From the edge of the jungle he saw three men, armed with rifles, run toward her where she had sunk down in the sand. In the midst of lifting her up, they caught sight of Francis, who had begun rowing a strong stroke. Over his shoulder he glimpsed the Angelique, close hauled and slightly heeling, cutting through the water toward him. The next moment, one of the trio on the beach, a bearded elderly man, was directing the girl's binoculars on him. And the moment after, dropping the glasses, he was taking aim with his rifle.

The bullet spat on the water within a yard of the skiff's side, and Francis saw the girl spring to her feet, knock up the rifle with her arm, and spoil the second shot. Next, pulling lustily, he saw the men separate from her to sight their rifles, and saw her threatening them with the revolver into lowering their weapons.

The Angelique, thrown up into the wind to stop way, foamed alongside, and with an agile leap Francis was aboard, while already, the skipper putting the wheel up, the schooner was paying off and filling. With boyish zest, Francis wafted a kiss of farewell to the girl, who was staring toward him, and saw her collapse on the shoulders of the bearded elderly man.

"Cayenne pepper, eh those damned, horrible, crazyproud Solanos," the breed skipper flashed at Francis with white teeth of laughter.

"Just bugs clean crazy, nobody at home," Francis laughed back, as he sprang to the rail to waft further kisses to the strange damsel.

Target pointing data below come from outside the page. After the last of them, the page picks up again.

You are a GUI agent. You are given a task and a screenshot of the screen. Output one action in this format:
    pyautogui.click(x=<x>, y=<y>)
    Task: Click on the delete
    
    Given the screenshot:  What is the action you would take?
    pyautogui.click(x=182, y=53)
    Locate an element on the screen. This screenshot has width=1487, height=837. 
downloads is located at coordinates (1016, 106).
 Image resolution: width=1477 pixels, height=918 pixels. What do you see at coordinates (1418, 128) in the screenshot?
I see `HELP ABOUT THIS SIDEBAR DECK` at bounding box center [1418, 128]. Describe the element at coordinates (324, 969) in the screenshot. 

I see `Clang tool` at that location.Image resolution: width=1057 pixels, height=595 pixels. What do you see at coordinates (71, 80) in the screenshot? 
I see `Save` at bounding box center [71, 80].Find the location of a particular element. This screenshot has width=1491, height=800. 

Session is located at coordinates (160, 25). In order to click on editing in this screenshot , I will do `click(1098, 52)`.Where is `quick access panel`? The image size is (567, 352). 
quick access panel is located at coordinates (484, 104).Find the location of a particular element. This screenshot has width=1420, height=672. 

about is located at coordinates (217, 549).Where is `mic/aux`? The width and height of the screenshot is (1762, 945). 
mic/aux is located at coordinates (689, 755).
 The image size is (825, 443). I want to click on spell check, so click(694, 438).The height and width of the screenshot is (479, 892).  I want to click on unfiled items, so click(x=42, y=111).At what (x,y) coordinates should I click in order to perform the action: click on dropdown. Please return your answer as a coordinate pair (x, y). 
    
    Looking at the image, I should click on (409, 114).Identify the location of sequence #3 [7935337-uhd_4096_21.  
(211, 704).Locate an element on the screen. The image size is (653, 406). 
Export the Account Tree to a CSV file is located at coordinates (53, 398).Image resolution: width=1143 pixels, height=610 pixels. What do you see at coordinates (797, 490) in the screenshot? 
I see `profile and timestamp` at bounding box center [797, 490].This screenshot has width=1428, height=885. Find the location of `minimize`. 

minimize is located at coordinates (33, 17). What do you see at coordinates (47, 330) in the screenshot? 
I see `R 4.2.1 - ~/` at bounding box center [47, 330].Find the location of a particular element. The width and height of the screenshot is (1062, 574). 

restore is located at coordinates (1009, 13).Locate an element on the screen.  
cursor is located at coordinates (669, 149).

Before the land wind, the Ang clique made the outer rim of Chiriqui Lagoon and the Bull and Calf, some fifty miles farther along on the rim, by midnight, when the skipper hove to to wait for daylight. After breakfast, rowed by a Jamaica negro sailor in the skiff, Francis landed to reconnoiter on the Bull, which was the larger island and which the skipper had told him ho might find occupied at that season of the year by turtle-catching Indians from the mainland.

And Francis very immediately found that he had traversed not merely thirty degrees of latitude from New York but thirty hundred years, or centuries for that matter, from the last word of civilisation to almost the first word of the primeval. Naked, except for breech-clouts of gunnysacking, armed with cruelly heavy hacking blades of machetes, the turtle-catchers were swift in proving themselves arrant beggars and dangerous man-killers. The Bull belonged to them, they told him through the medium of his Jamaican sailor's interpreting; but the Calf, which used to belong to them for the turtle season now was possessed by a madly impossible Gringo, whose reckless, dominating ways had won from them the respect of fear for a twolegged human creature who was more fearful than themselves.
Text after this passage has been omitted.